Trying to figure out this work life balance thing.
Supporting Member
Joined
Apr 5, 2020
Messages
4
Location
West Norriton
Hello everyone... My name is Dolores and it says that I'm new, but I know I've been here before, but probably under another name.

For the past month I've been experiencing worsening symptoms of shortness of breath, heart palpitations, chest pain and other signs and symptoms such as swollen feet, and my feet turning blue.

Saw the nurse practitioner at my cardiologist's office on Wednesday and I have a bunch of test scheduled for May 22nd such as an echocardiogram, a VQ scan and a few other diagnostic tests.

I'm writing all of this to say she thinks I either have clots in my legs because she couldn't find posterior pulses on both of my legs, only the anteriors, and/or that my moderate to severe tricuspid regurgitation has now advanced. But we won't find that out until I have my echocardiogram in May.

Last night doing research, I was a little discouraged that I don't see any good information about tricuspid valve repair or replacement.

I'm reading through the board and there aren't any posts that I can find of those who may have had only their tricuspid replaced or repaired. From the research it seems that no one does tricuspid valve surgeries.

So I'm scared to death that I'm going to die either way. It appears that the success rate after a tricuspid replacement or repair is extremely low; but higher for repair over replacement.

If I'm able to get surgery, I could be a fatality. If I don't get surgery, I can suffer tremendously until the day I die.

Someone please give me some direction of what to do, and where can I find more information, or if there any posters on this board who have only had an issue with their tricuspid and had it repaired or replaced.

Thank you.

Scared crapless here in PA 🙁 :cry:😭
 
Hi

firstly

Scared crapless here in PA 🙁 :cry:😭

don't be as its all well under control at the hospitals these days. I had my first OHS at 10 (which was a repair of my Aortic) and that lasted for about 18 years.

With respect to what to do, I was lucky and in a very different position to you, but rest assured that no matter what valve is chosen to replace yours it'll save your life and you'll recover very well

You're sure its the tricuspid vave?

https://www.mayoclinic.org/tests-pr...ricuspid-valve-replacement/about/pac-20385087
looks good IMO

This suggests about the same "freedom from reoperation" as other bioprosthetic valves

https://academic.oup.com/ejcts/article/50/5/988/2444502
I understand that mechanical is also available (I'm only experienced with my own situation which is Aortica)

https://www.ncbi.nlm.nih.gov/pmc/articles/PMC6226498/
mechanical valves remain valuable, particularly for the patients who want to avoid reoperation for bioprostheses malfunction.

Seems like its just a matter of getting it done and then getting into recovery

Best Wishes
 
I am 76 and had tricuspid valve repair on 24/03/23 together with mitral valve repair and Cox Maize at the Cleveland Clinic in London UK - now just over 4 weeks later, I feel good with far less shortness of breath, although they do say that your brain is a couple of weeks ahead of your body in recovery!! The only real problem I've had is that of very itchy skin, which seems to have been caused by an allergy to Omeprazol which I was prescribed by my surgeon, but have now stopped.

One or two things to know that you may not be told:
1 It is quite common to experience shoulder pain after surgery, particularly in the left shoulder - apparently the left arm is strapped to a board for the 4-5 hour duration of the surgery.

2 Also common to have a sore through after the surgery - two reasons for this, a tube is inserted in your throat during the surgery to assist breathing, and I at least had a TOE done after the surgery while still asleep.
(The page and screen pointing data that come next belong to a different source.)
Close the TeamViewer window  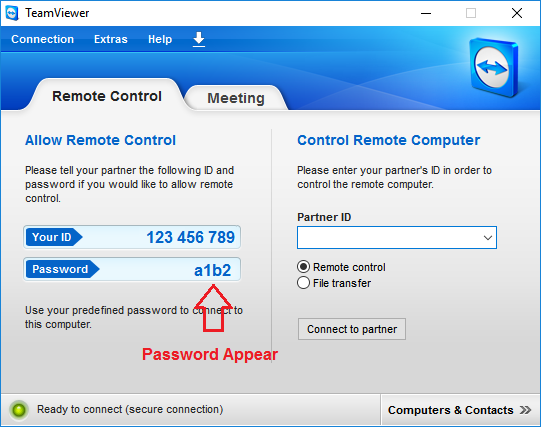pos(517,13)
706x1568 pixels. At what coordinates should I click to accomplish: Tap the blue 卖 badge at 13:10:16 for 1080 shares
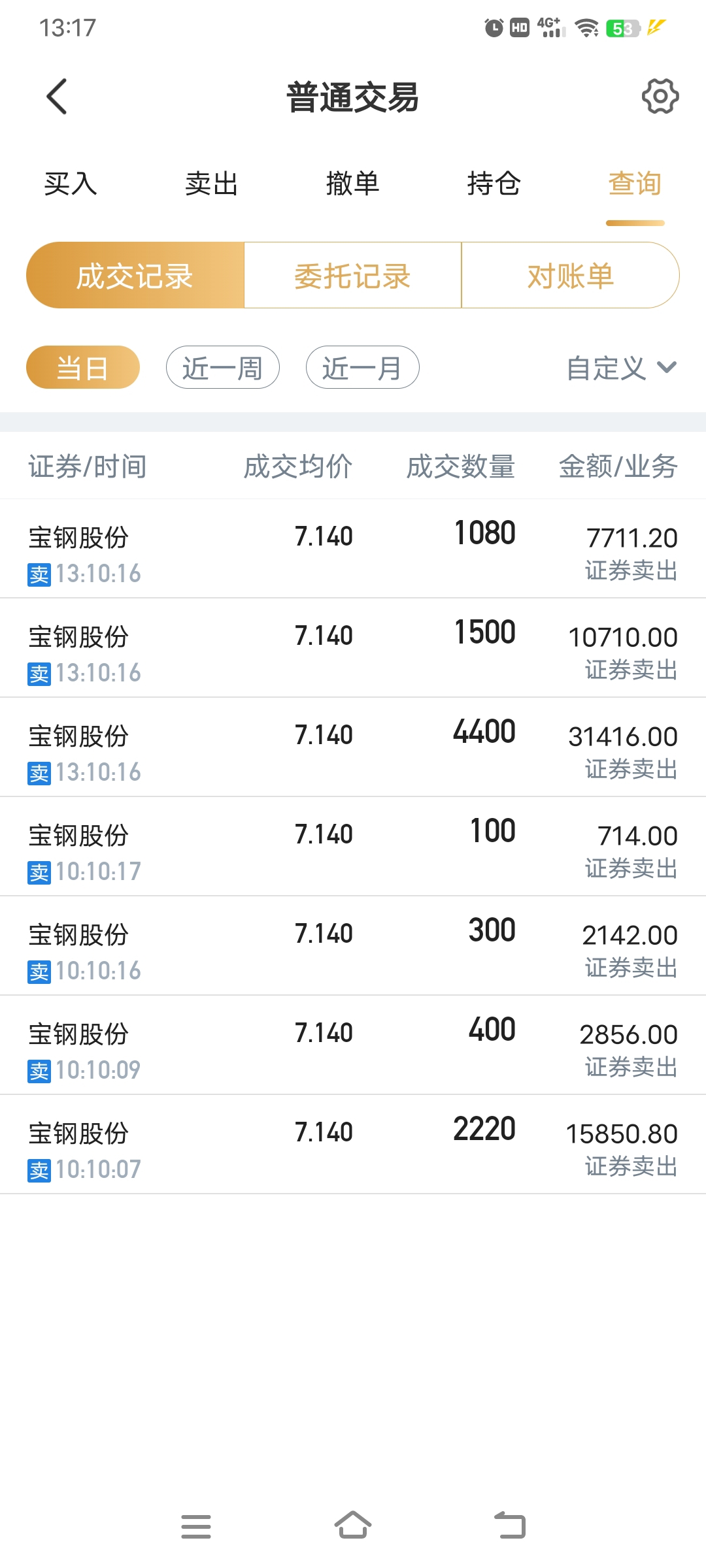[39, 574]
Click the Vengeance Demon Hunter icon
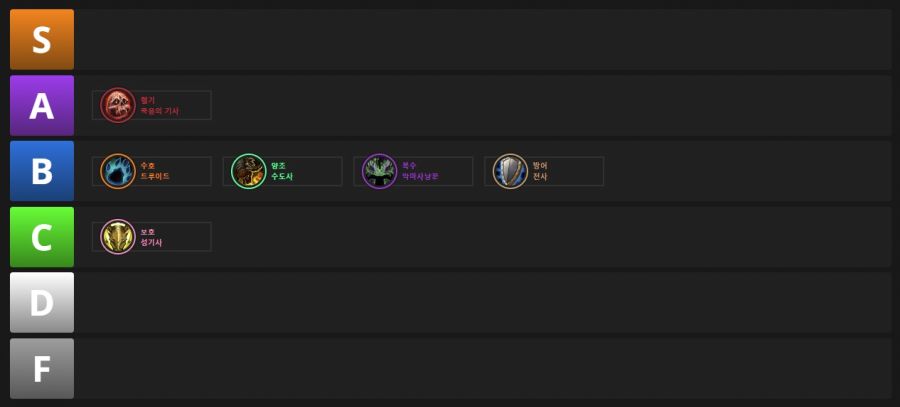This screenshot has height=407, width=900. point(379,171)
3 When in ICU following surgery, leg compression clamps (I called them) are fitted to your legs to assist circulation - very unpleasant, feels like a big hand is grabbing your legs at regular intervals!

4 You may have automatic blood pressure kit attached to your arm - mine was very tight when in action!

5 Trying to eat for the first time in ICU is not easy, and my taste buds had temporarily changed although the curry on the menu went down a treat!
 
Hello everyone... My name is Dolores and it says that I'm new, but I know I've been here before, but probably under another name.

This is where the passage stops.